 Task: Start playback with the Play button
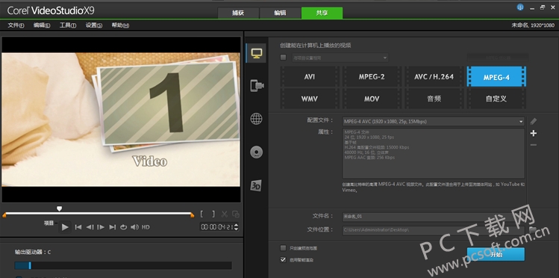coord(65,227)
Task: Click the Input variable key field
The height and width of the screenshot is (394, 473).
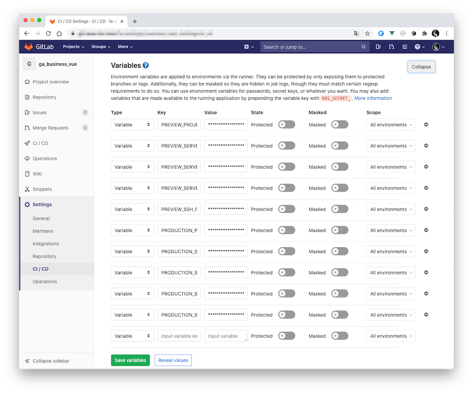Action: point(179,336)
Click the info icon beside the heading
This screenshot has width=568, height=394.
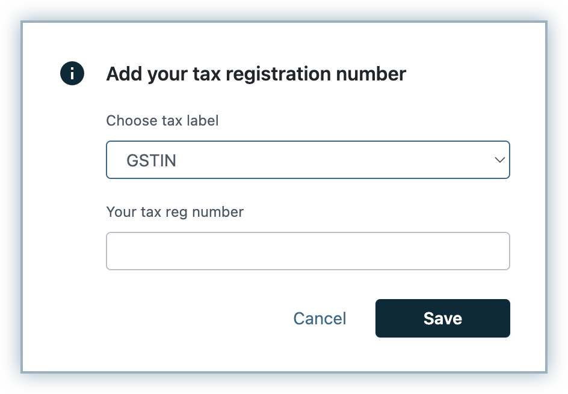click(x=72, y=74)
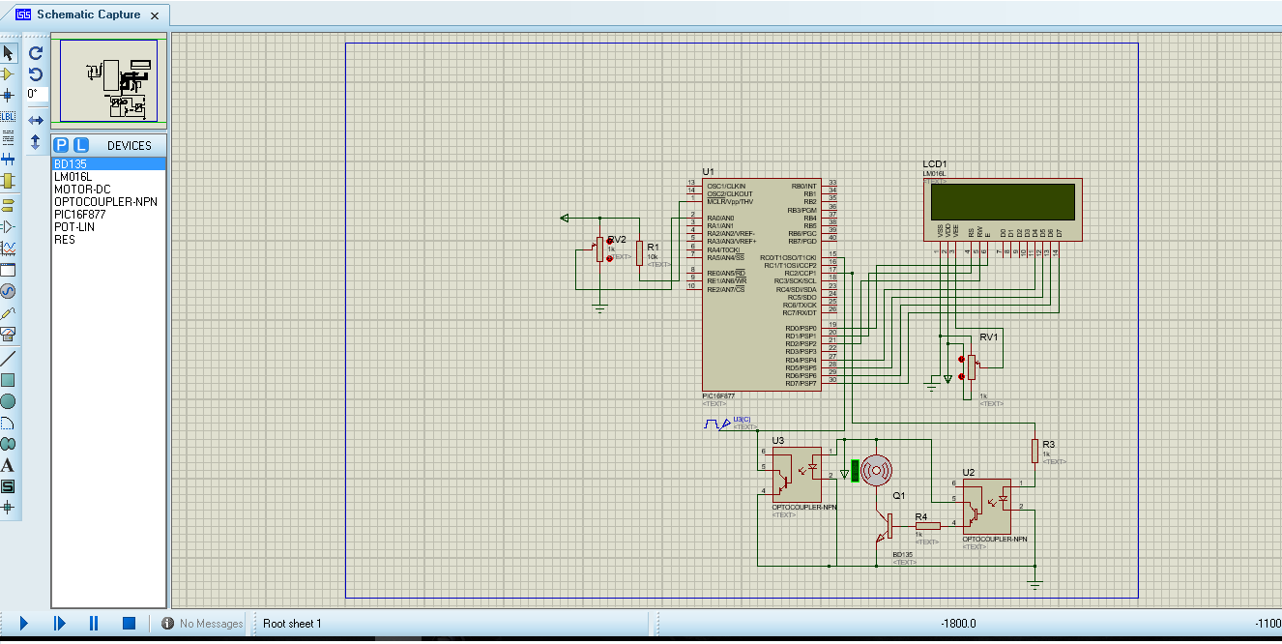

_ _ _

■ **EXERCISE**: Output the records above unchanged, minus their pictures.

■ **YOUR SOLUTION**:
 Task: Start playback with the Play button
coord(65,227)
Task: Click the Input variable key field
The height and width of the screenshot is (394, 473).
Action: point(179,336)
Click the info icon beside the heading
This screenshot has width=568, height=394.
click(x=72, y=74)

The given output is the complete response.